Some of you might know that popular photo sharing service Flickr was originally a set of tools built for a massively multiplayer online game called Game Neverending. In November of 2009 we also reported that Stewart Butterfield, co-founder of Flickr, had left Flickr and was returning to his original project, Game Neverending.

With a group of former Flickr employees, Butterfield started a small company called Tiny Speck, which just unveiled Glitch, a massively multiplayer game played through a browser. Here’s a trailer they’ve released:

It’s called Glitch because in the far-distant and totally-perfect future, the world starts becoming less and less probable, things fall apart, the center cannot hold, and there occurs what comes to be called the “glitch” — a grave danger of disemprobablization.

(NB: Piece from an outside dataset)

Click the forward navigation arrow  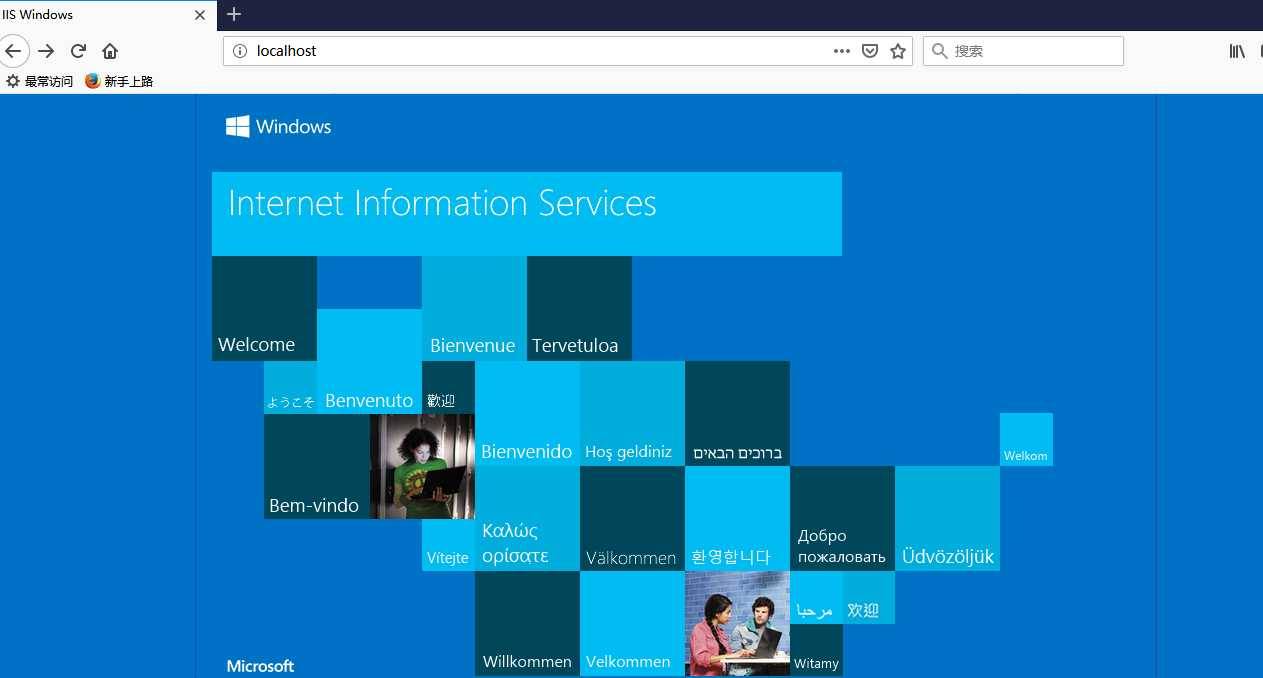point(46,51)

This results in a time-traveling effort at saving the future, going back into the minds of eleven great giants walking sacred paths on a barren asteroid who sing and think and hum the world into existence and … you know what? You’ll probably just have to wait and play the game :)

Here’s a side by side comparison between an old screenshot of Game Neverending (left) and a new screenshot of Glitch (right):

We’re not sure how a game like this spawned Flickr, but it doesn’t seem as though Glitch will have anything to do with photography. Perhaps the tools were originally used for in-game images and graphics rather than photographs…

Glitch will be free of charge and available by the end of the year.